During the shoot, the band was instructed to stay away from the female actors, but Simon Le Bon said they snuck in anyway.

==Critical reception==
Retrospectively, music journalist Annie Zaleski hailed "Girls on Film" as "the perfect balance of post-disco and futuristic pop", describing it as a song that "starts with the clicking camera sound before jumping into a funky rhythmic strut — courtesy of John Taylor's rubber-band-stretch bass lines and Roger Taylor's percolating drums — and a vibrant counterpoint: Andy Taylor's lilting, slashing riffs and Nick Rhodes' avant, spacey keyboards." and lyrics featuring "warning about the downsides of fame and modeling" with "some pointed critiques of an industry that values only surface beauty."

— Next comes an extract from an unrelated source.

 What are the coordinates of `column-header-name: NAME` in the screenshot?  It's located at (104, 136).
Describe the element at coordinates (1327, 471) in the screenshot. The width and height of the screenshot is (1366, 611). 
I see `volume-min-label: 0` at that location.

In 2024, The Guardians Alexis Petridis ranked it Duran Duran's greatest song: "It remains the most exciting thing they ever made, its choppy distorted guitar as close as they got to achieving their original “Chic-meets-the-Sex-Pistols” blueprint. Its chorus is a six-note call sign; its lyrics are unable to decide whether they think the fashion world is an exploitative nightmare or a glamorous world to aspire to."

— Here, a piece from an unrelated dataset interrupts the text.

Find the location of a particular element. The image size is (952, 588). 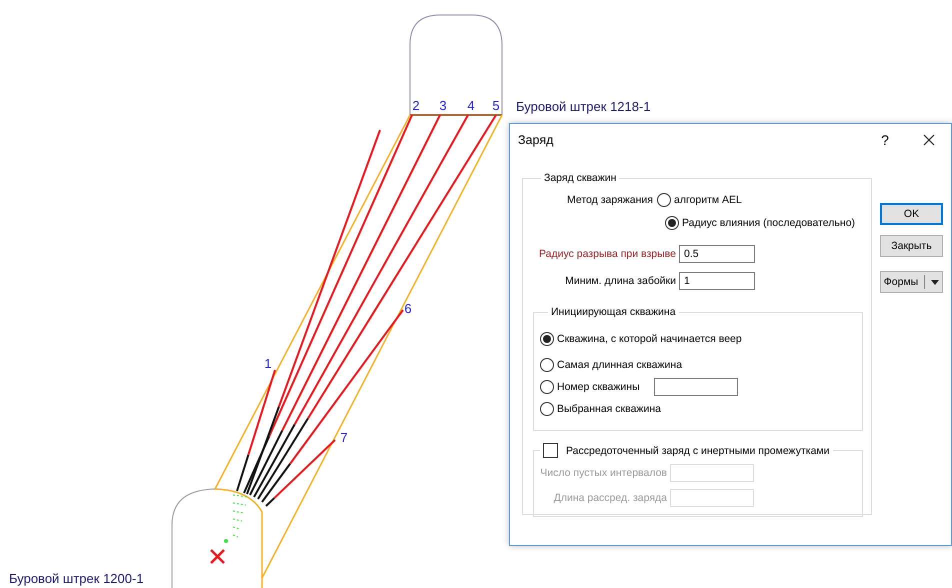

dialog-title: Заряд is located at coordinates (536, 140).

==Formats and track listings==

===7": EMI / EMI 5206 (United Kingdom)===
1. "Girls on Film" – 3:29
2. "Faster Than Light" – 4:26

===12": EMI / 12 EMI 5206 (United Kingdom)===
1. "Girls on Film" (night version) – 5:31
2. "Girls on Film" – 3:29
3. "Faster Than Light" – 4:26

===12": EMI / 062-20 07176 Greece ===
1. "Girls on Film" (night version) – 5:45
2. "Girls on Film" (instrumental) – 5:41
3. "Faster Than Light" – 4:26
- The Greek 12" release of "Girls on Film" contains a version with a longer camera intro not found on the other 12 inches. It was also released on some versions of the 1982 Carnival EP. It appeared for the first time on CD on the 2010 remaster of Duran Duran as the "extended night version".
- The instrumental version was not released on other vinyl releases and remains unreleased on CD.

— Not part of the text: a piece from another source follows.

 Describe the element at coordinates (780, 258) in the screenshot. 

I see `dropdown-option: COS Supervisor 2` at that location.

===CD: Part of Singles Box Set 1981–1985===
1. "Girls on Film" – 3:27
2. "Faster Than Light" – 4:26
3. "Girls on Film" (night version) – 5:31

===CD: Part of Duran Duran (2010 Special Edition)===
1. "Girls on Film" (extended night version) – 5:45
2. "Girls on Film" (night mix) – 5:42
- Track 1 is the same version as the Greek 12" release (EMI / 062-20 0717 6).
- Released in 2010.

===CD: The Remixes (United States)===
1. "Girls on Film" (Tin Tin Out mix) – 6:55
2. "Girls on Film" (Salt Tank mix) – 6:29
3. "Girls on Film" (16 Millimetre mix) – 7:28
4. "Girls on Film" (Tall Paul mix 1) – 8:28
5. "Girls on Film" (night version) – 5:31
6. "Girls on Film" (8 Millimetre mix) – 5:47
- Released in 1999.

===12": The Remixes (United States)===
1. "Girls on Film" (Tin Tin Out mix) – 6:55
2. "Girls on Film" (Salt Tank mix) – 6:29
3. "Girls on Film" (Tall Paul mix 1) – 8:28
4. "Girls on Film" (8 Millimetre mix) – 5:47
- Released in 1999.

==Personnel==
Duran Duran
- Simon Le Bon – vocals
- Nick Rhodes – keyboards
- John Taylor – bass guitar
- Roger Taylor – drums
- Andy Taylor – guitar

Technical
- Colin Thurston – producer and engineer

==Charts==

===Weekly charts===

Weekly chart performance for "Girls on Film"
| Chart (1981–1982) | Peak position |
|---|---|
| Australia (Kent Music Report) | 11 |
| Ireland (IRMA) | 16 |
| Israel (IBA) | 6 |
| Netherlands (Dutch Top 40 Tipparade) | 17 |
| New Zealand | 4 |
| Portugal (AFP) | 1 |
| Spain Airplay (Top 40 Radio) | 14 |
| Swedish Singles Chart | 15 |
| UK Singles (Official Charts) | 5 |

| Chart (1999) | Peak position |
|---|---|
| US Billboard Dance/Club Play Songs | 24 |

===Year-end charts===

Year-end chart performance for "Girls on Film"
| Chart (1982) | Position |
|---|---|
| Australia (Kent Music Report) | 61 |

As of October 2021 "Girls on Film" is the fifth most streamed Duran Duran song in the UK.

==Certifications==

| Region | Certification | Certified units/sales |
| New Zealand (RMNZ) | Gold | 15,000^{‡} |
| United Kingdom (BPI) | Gold | 400,000^{‡} |
^{‡} Sales+streaming figures based on certification alone.